▸ **Задание**: В тексте о послеоктябрьской лирике Брюсова воспроизведите отрывок, начиная со слов "Очевидно, что послеоктябрьская" и заканчивая словами "в мгновение настоящего.". Слово "будущее" при этом замените на "грядущее".

Очевидно, что послеоктябрьская лирика Брюсова, прорастая из культуры и
стилистики рубежа веков, вбирает в себя и черты сознания – в немалой степени
утопические – революционных лет: ядром концепции времени оказывается здесь
будущее, ощущение которого вживлено в мгновение настоящего.
Значительное
место занимает в сборнике ретроспективное осмысление символистского опыта в
сочетании с творческой саморефлексией Брюсова. Еще во второй послереволюционной
книге «В такие дни» (1921) Брюсов поместил показательное с этой точки
зрения стихотворение «К.Д. Бальмонту» (1919). При собственной
чуждости художественной манере этого поэта автор говорит, однако, об энергии
бальмонтовского символизма, как бы ушедшей в «подсознание» культуры.

▸ **Исходные данные**:
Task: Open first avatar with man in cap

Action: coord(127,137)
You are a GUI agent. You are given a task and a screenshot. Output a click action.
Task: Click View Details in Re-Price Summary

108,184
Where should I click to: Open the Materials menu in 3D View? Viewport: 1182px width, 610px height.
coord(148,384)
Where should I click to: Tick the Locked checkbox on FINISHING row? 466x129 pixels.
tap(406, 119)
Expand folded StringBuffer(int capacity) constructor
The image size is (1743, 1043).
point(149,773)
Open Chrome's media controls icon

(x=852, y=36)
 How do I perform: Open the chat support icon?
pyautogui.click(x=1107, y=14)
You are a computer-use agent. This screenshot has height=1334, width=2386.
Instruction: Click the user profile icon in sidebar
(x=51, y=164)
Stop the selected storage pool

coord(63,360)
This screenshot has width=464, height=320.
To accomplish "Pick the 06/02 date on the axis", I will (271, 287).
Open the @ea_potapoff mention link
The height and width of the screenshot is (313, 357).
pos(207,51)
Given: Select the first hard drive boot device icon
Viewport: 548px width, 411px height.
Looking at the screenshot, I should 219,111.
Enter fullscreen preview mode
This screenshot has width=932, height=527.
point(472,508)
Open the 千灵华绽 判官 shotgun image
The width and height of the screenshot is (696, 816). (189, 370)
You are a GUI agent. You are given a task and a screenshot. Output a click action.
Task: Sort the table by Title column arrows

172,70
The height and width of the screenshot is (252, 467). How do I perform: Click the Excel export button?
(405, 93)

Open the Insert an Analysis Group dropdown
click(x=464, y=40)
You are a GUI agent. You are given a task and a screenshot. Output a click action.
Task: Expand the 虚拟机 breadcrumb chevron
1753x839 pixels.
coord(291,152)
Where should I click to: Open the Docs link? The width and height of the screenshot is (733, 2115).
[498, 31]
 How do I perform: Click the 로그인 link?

▸ **Ответ**:
Очевидно, что послеоктябрьская лирика Брюсова, прорастая из культуры и
стилистики рубежа веков, вбирает в себя и черты сознания – в немалой степени
утопические – революционных лет: ядром концепции времени оказывается здесь
грядущее, ощущение которого вживлено в мгновение настоящего.